Editorial Note

On August 2, 1953, Secretary Dulles, accompanied by Ambassador Lodge, Assistant Secretaries of State Robertson and McCardle, Consultant [Page 1466] to the Secretary Arthur Dean, Assistant to the Secretary O’Connor, Director of the Office of Northeast Asian Affairs Young, and Secretary of the Army Stevens plus his party of seven departed Washington National Airport for Seoul. Secretary Dulles had hoped to take along a bipartisan group of Senators, William Knowland and H. Alexander Smith for the Republicans and Lyndon Johnson and Richard Russell for the Democrats, but the Democratic Senators pleaded that the press of legislative business, particularly the President’s debt limitation request, prevented their accompanying the Secretary. Senators Knowland and Smith also decided that they could not go to Korea as long as Congress was in session. Information on the disinclination of the Senators to go to Korea can be found in the Eisenhower Library, Dulles papers, Korean file, box 54, memoranda of telephone conversations, July 31 and August 1, 1954.
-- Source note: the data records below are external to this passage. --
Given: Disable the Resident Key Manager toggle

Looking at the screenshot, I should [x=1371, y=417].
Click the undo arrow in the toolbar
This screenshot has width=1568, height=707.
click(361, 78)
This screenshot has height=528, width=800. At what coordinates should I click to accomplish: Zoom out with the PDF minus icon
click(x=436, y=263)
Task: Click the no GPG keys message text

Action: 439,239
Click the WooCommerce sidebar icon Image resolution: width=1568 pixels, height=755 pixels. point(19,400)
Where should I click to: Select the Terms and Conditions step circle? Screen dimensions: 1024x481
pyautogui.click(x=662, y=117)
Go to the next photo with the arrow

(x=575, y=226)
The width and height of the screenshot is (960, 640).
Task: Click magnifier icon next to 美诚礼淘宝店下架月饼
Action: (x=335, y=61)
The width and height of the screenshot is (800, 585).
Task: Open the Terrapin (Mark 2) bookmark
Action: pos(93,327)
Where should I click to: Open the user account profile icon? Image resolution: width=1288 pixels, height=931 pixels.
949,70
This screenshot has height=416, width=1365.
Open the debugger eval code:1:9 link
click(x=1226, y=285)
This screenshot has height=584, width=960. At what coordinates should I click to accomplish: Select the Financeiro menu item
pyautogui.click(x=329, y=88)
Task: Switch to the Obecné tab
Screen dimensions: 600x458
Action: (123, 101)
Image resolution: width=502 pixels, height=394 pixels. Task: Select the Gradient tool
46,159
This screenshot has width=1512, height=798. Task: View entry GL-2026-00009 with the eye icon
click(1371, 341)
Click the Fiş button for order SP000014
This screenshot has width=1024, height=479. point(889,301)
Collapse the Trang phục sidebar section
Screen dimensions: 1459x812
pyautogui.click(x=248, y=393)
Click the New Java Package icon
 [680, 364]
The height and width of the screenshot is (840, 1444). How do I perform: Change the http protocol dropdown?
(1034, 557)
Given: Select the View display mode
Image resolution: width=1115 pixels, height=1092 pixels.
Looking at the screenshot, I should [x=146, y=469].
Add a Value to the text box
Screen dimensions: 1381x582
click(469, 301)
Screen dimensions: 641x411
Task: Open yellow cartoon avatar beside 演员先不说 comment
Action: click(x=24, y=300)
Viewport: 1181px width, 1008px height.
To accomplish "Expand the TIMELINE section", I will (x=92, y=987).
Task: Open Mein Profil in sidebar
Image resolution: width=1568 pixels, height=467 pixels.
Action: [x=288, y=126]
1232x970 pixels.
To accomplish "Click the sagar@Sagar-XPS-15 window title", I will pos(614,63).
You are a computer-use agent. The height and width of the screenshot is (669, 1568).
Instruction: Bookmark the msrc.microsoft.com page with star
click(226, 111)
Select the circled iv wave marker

A series of briefing papers dealing with the important aspects of the talks was prepared by officers in the Bureaus of Far Eastern Affairs and United Nations Affairs and is located in FE files, lot 55 D 338, “Korean Political Conference, July 16–31, 1953.” Dulles and his party arrived in Seoul on August 4, and, after discussions with President Rhee and Korean officials, left Seoul on August 8 for a short overnight stay in Tokyo. The next day, Dulles and his colleagues departed Japan for the United States.